TASK STATEMENT: Of the entries below, repeat exactly only those lines from the one containing "How do I perform: Click" through the last line, with pictures omitted.

[Data extracted from a collection]
◇ ◇ ◇ ◇ ◇

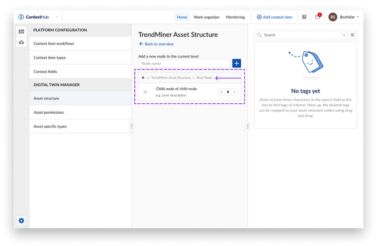Expand the search field dropdown arrow

(x=344, y=35)
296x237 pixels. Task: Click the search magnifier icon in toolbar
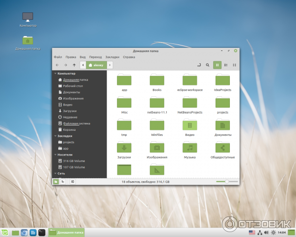(207, 65)
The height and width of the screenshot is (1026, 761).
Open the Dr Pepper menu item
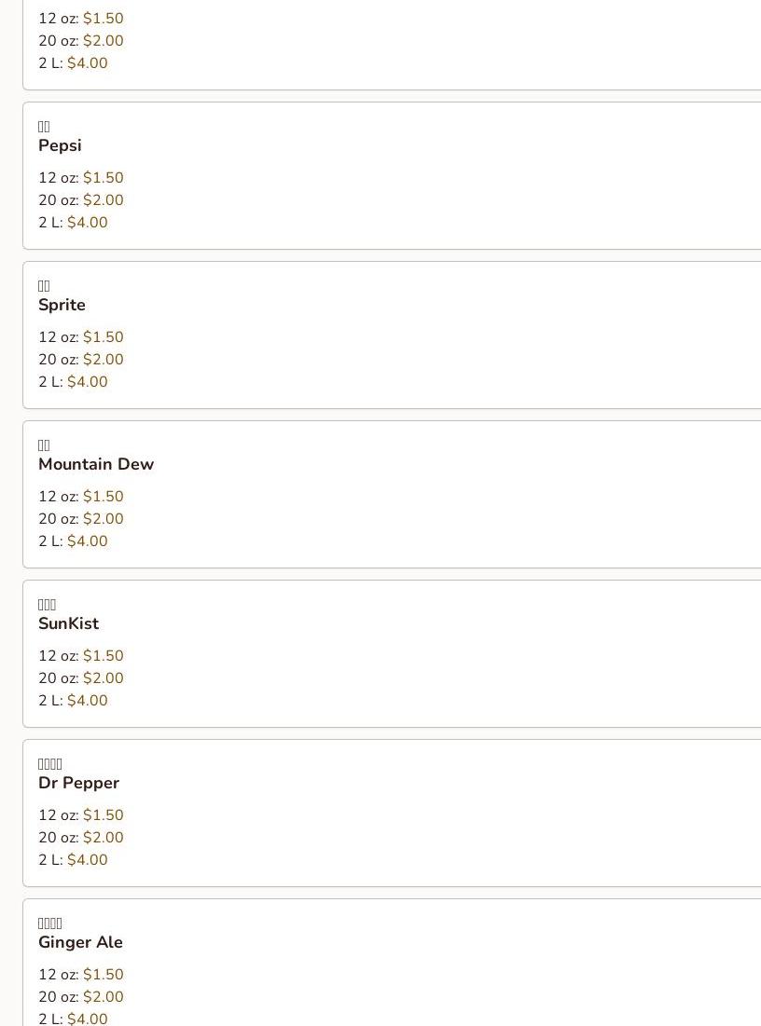click(78, 783)

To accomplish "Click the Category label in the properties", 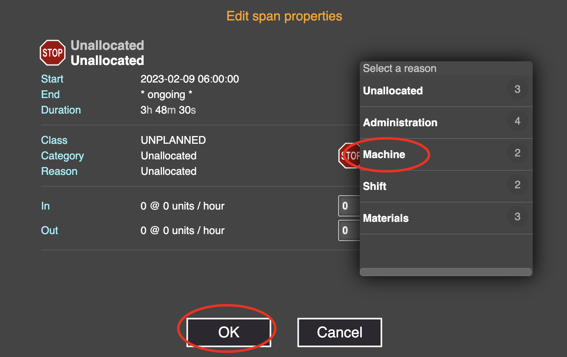I will (62, 156).
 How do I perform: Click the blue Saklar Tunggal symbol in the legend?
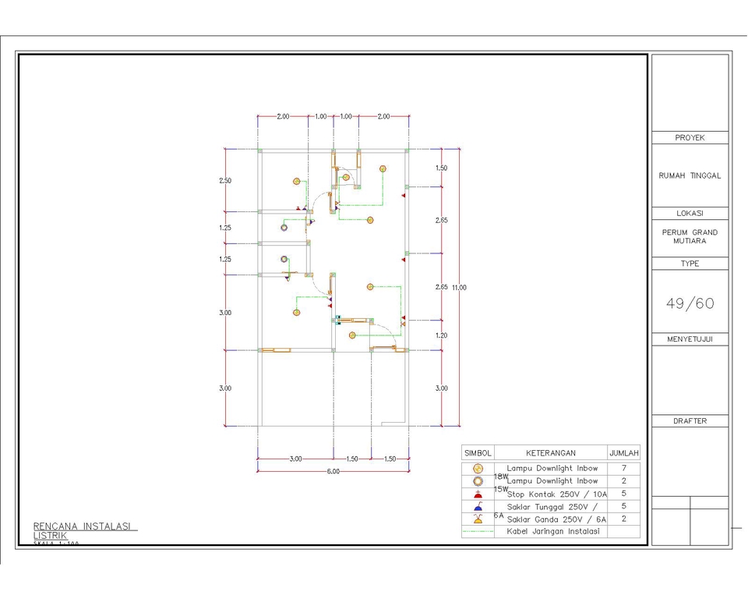pos(477,506)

◇ ◇ ◇ ◇ ◇

ANSWER SECTION:
 How do I perform: Click the blue Saklar Tunggal symbol in the legend?
pos(477,506)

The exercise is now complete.